━━━ INPUT ━━━
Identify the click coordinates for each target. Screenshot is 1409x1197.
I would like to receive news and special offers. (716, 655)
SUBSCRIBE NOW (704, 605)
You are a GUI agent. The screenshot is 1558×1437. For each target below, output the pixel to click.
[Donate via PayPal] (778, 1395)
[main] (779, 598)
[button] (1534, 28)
━━━
━━━ INPUT ━━━
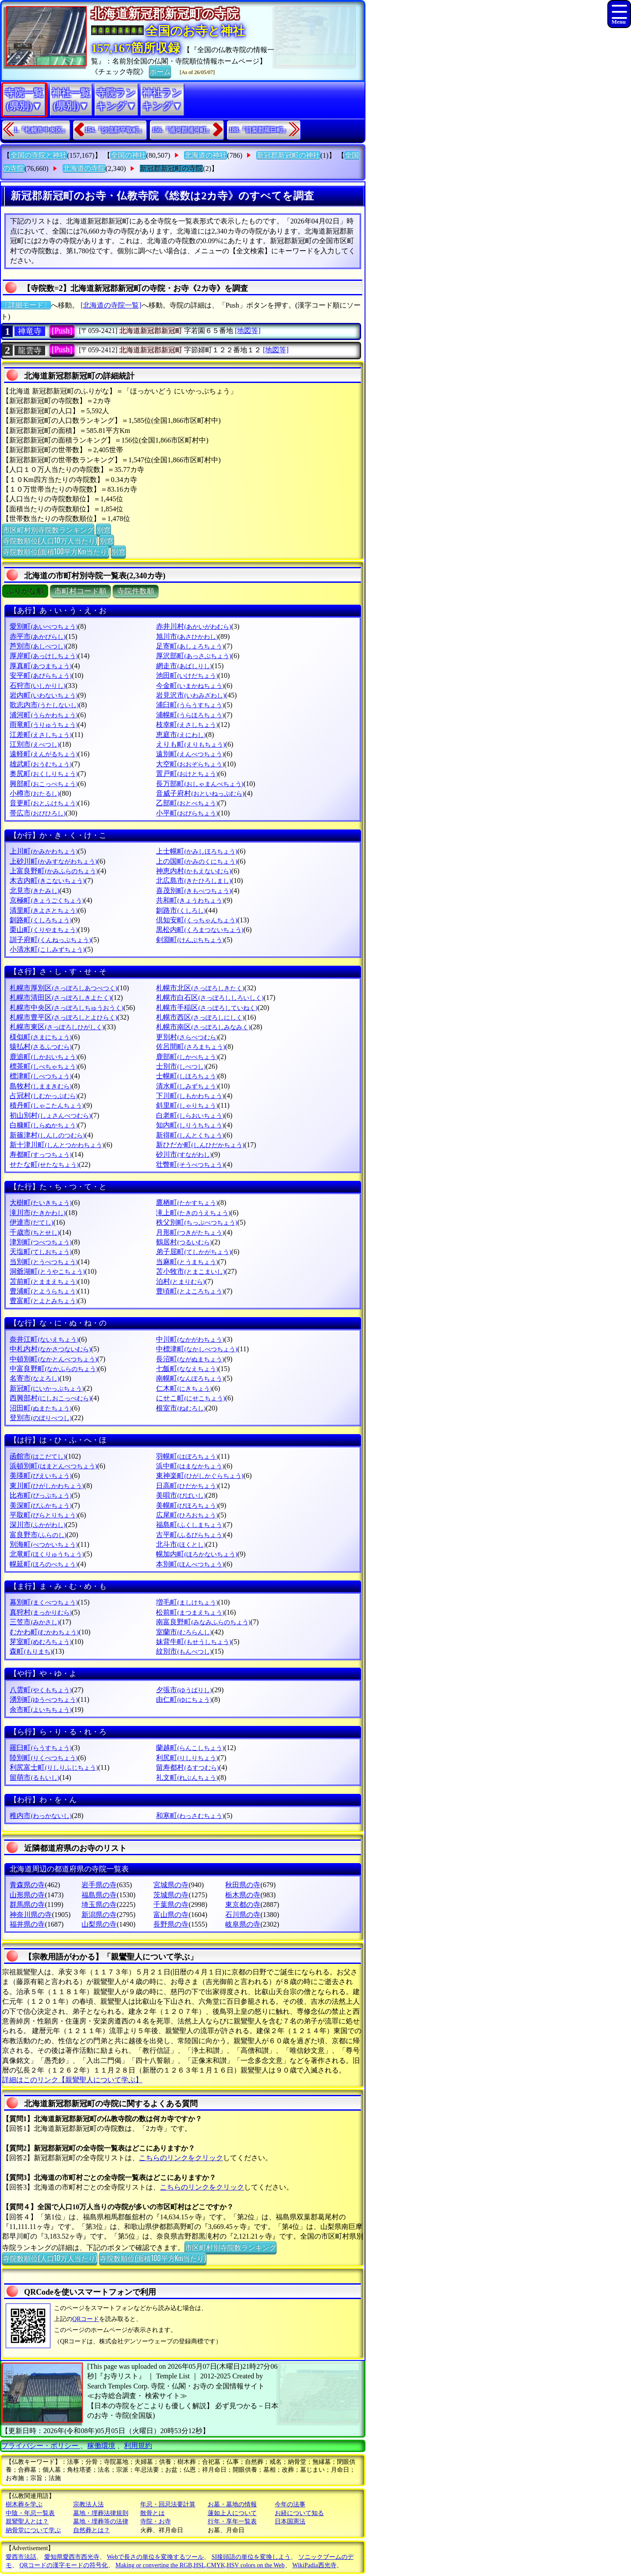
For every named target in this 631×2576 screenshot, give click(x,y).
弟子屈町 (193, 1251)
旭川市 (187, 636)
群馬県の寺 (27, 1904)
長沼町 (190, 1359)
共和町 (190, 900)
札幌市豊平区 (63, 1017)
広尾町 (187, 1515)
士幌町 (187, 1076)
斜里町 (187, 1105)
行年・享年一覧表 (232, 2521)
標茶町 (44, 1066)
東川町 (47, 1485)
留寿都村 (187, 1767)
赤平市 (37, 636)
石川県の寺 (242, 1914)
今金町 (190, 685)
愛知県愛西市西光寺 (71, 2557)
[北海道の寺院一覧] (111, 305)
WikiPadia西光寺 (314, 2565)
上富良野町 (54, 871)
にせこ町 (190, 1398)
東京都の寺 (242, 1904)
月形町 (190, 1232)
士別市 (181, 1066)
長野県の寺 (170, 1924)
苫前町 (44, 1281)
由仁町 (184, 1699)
━━━
━━━ INPUT ━━━
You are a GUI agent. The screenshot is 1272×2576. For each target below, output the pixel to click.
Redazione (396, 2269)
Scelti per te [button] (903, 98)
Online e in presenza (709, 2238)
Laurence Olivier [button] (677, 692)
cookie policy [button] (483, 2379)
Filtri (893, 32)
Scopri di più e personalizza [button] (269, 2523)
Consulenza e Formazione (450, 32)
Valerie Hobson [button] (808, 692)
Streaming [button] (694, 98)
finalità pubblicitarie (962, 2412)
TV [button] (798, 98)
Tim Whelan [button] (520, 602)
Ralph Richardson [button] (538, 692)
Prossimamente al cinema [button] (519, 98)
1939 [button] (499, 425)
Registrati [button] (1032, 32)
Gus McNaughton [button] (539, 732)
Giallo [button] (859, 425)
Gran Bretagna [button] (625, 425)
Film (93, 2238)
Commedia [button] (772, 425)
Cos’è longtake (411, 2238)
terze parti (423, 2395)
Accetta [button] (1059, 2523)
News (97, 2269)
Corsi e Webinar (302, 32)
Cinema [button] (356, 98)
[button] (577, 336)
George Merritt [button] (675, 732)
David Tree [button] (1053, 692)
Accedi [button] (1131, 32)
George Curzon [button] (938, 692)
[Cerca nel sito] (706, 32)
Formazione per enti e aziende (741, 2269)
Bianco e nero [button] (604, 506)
━━━
Pick out every line above that contains the string "pixel" and copy each one in full.

### OUTPUT OF THE EXERCISE
You are a GUI agent. The screenshot is 1558×1437. For each target below, output the pixel to click.
You are a GUI agent. The screenshot is 1272×2576. For each target below, output the pixel to click.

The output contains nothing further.